Among the stolen information were six tranches of documents detailing British trade negotiations with the United States, which Reuters first reported last year were leaked and disseminated online by a Russian disinformation campaign.
British foreign minister Dominic Raab confirmed that report last month, saying that “Russian actors” had sought to interfere in the election “through the online amplification of illicitly acquired and leaked Government documents”.
Reuters was not able to determine which of Fox’s email accounts was hacked and when it was first compromised.

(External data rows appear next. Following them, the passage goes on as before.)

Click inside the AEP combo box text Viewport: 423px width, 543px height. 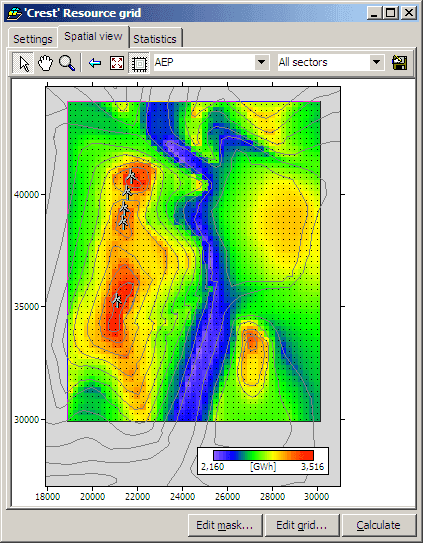(204, 63)
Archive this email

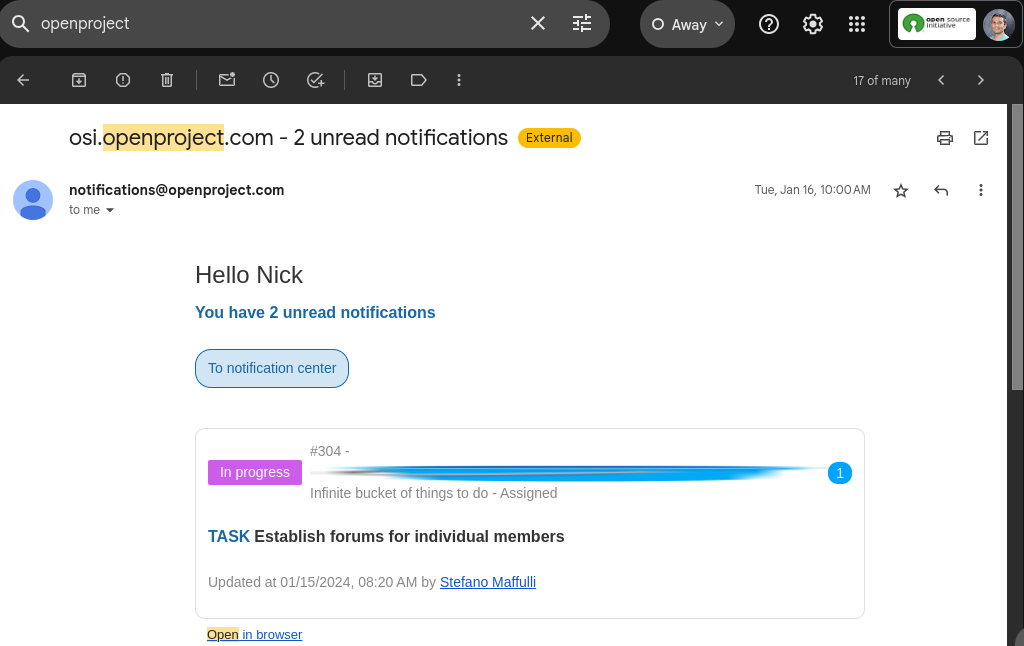point(79,80)
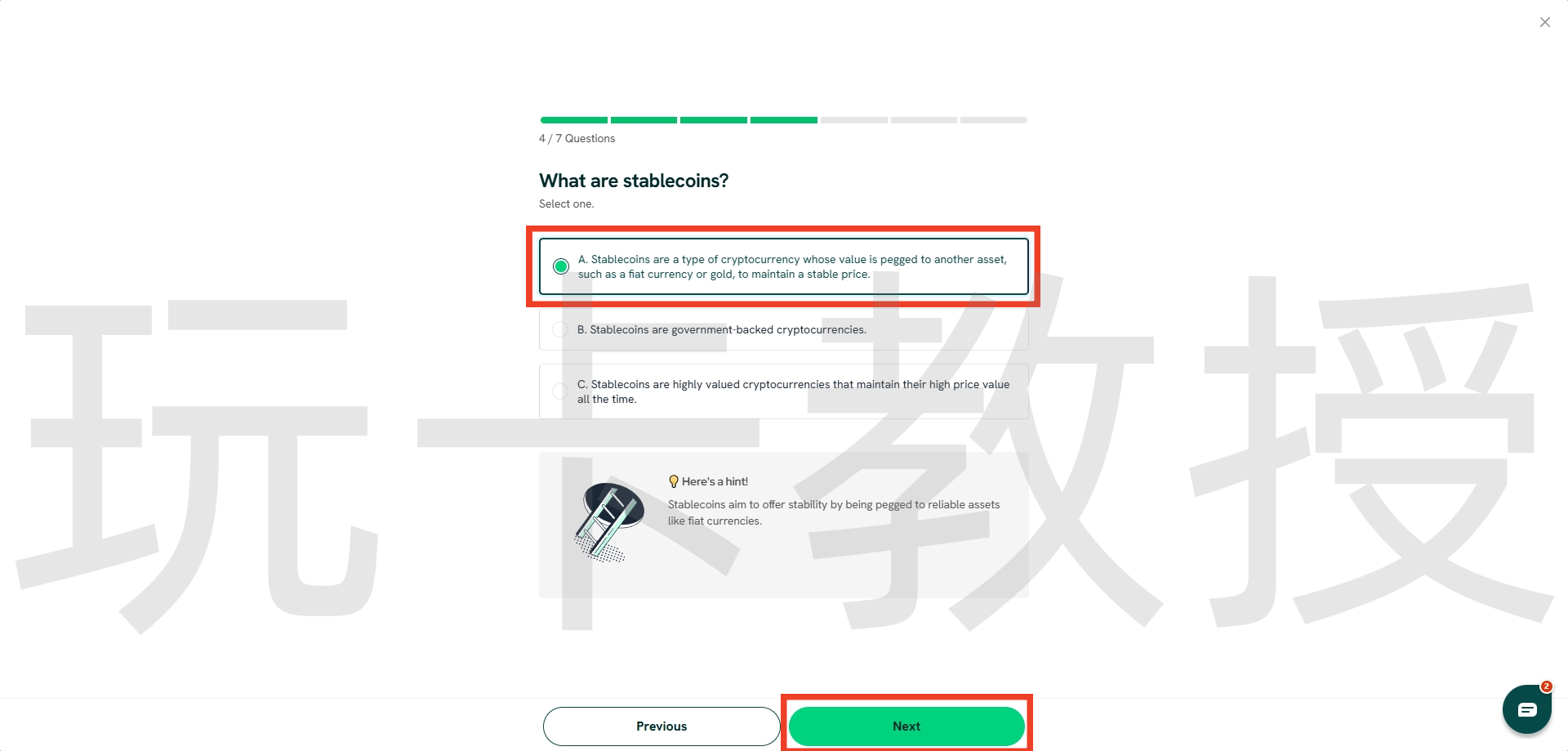Select radio button for option C
The width and height of the screenshot is (1568, 751).
(x=560, y=391)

It is not clear if Fox, who is still a member of parliament but stood down as trade minister on July 24 last year in a cabinet reshuffle, was a minister at the time.
A British government spokeswoman said: “There is an ongoing criminal investigation into how the documents were acquired, and it would be inappropriate to comment further at this point.”
She added that the government had “very robust systems in place to protect the IT systems of officials and staff.”
Representatives for Fox declined to comment on the details of Reuters findings.
The hack of Fox’s account - which has not been previously reported - and subsequent leak of the classified documents ahead of last year’s election is one of the most direct examples of suspected Russian attempts to meddle in British politics.
In the past, Moscow has repeatedly denied allegations of election meddling in Britain, France, the United States and other countries. Russia’s foreign ministry described the latest British accusations by Raab as “foggy and contradictory”.
A British parliamentary report released last month found that Moscow had tried to influence a referendum on Scottish independence in 2014, and that Britain’s government had failed to adequately investigate possible Russian attempts to sway the 2016 vote on Brexit.
Fox’s email account was hacked using a so-called “spear phishing” message, which tricks the target into handing over their password and login details, the sources said.
The sources said it was not clear if the hackers who stole the trade documents were the same people who later leaked them online.
After first being posted online by an anonymous internet user in the run-up to last year’s vote, the stolen documents were seized on by Britain’s opposition Labour Party during the election campaign.
It said they showed a government plot to sell the much-loved National Health Service to the United States, an accusation Prime Minister Boris Johnson has repeatedly denied.